__Text extract__.
[RFC][Flang] Representation for objects inside physical storage

szakharin · August 22, 2025, 11:26pm

Hello,

I would like to propose and discuss representation of objects inside the physical storage to aid the generation of more optimal TBAA in Flang.

This came up during my attempt to generate distinct TBAA sub-trees for variables inside COMMON blocks: [flang] Create TBAA subtree for COMMON block variables. by vzakhari · Pull Request #153918 · llvm/llvm-project · GitHub

For the following Fortran code:

common /blk/ a, b, c
a = b + c

I would like to create TBAA tags using different sub-tree roots to make it clear that a, b, c cannot alias. The TBAA tree structure for the particular function containing a = b + c would look like this:

  "global data"
  |
  |- "blk_"
     |
     |- "blk_/a" <- TBAA tag for a uses this root
     |- "blk_/b" <- TBAA tag for b uses this root
     |- "blk_/c" <- TBAA tag for c uses this root

There is a problem, though, with variables participating in EQUIVALENCE statements, e.g.:

module data2
  real :: glob1, glob2, glob3
  equivalence (glob1, glob2)

__Written task__. Retype the Flang RFC post on storage representation, beginning at the words "szakharin · August" and stopping after "TBAA in Flang.". The rows come from a separate source.

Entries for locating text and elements
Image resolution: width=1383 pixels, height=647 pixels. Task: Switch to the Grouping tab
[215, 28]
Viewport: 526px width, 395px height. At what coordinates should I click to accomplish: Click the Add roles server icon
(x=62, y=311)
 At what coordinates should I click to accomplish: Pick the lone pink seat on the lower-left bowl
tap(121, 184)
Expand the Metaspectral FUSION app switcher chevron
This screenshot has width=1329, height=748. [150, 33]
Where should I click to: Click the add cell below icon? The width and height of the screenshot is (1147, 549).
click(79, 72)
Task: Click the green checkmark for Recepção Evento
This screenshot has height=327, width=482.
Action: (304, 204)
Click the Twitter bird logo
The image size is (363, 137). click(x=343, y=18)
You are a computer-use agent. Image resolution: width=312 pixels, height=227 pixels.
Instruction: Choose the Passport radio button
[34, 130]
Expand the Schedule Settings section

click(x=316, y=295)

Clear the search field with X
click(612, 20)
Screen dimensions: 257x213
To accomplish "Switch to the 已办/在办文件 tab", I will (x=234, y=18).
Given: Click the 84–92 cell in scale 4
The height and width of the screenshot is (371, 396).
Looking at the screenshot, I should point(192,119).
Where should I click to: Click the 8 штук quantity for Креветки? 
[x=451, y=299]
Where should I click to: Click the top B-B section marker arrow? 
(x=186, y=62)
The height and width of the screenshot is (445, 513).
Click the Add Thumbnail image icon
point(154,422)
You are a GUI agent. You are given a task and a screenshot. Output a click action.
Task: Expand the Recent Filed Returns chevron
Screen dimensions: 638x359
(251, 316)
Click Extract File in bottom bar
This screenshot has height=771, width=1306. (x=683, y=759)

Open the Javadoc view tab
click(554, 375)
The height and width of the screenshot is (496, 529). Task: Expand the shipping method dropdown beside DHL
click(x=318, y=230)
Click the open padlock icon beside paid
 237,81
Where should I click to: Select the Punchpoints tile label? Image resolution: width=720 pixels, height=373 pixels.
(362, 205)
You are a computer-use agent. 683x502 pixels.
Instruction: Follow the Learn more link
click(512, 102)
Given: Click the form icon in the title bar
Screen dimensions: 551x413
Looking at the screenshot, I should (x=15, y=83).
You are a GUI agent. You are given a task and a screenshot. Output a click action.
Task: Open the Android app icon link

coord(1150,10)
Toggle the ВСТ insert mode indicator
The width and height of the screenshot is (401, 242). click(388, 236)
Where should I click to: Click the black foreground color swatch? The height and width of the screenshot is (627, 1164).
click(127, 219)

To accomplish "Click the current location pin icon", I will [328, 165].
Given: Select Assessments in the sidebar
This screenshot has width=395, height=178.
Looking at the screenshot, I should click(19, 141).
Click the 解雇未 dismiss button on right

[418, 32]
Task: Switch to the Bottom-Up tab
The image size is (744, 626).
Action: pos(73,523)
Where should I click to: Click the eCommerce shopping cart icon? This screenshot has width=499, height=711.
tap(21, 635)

__Answer to this problem__.
szakharin · August 22, 2025, 11:26pm

Hello,

I would like to propose and discuss representation of objects inside the physical storage to aid the generation of more optimal TBAA in Flang.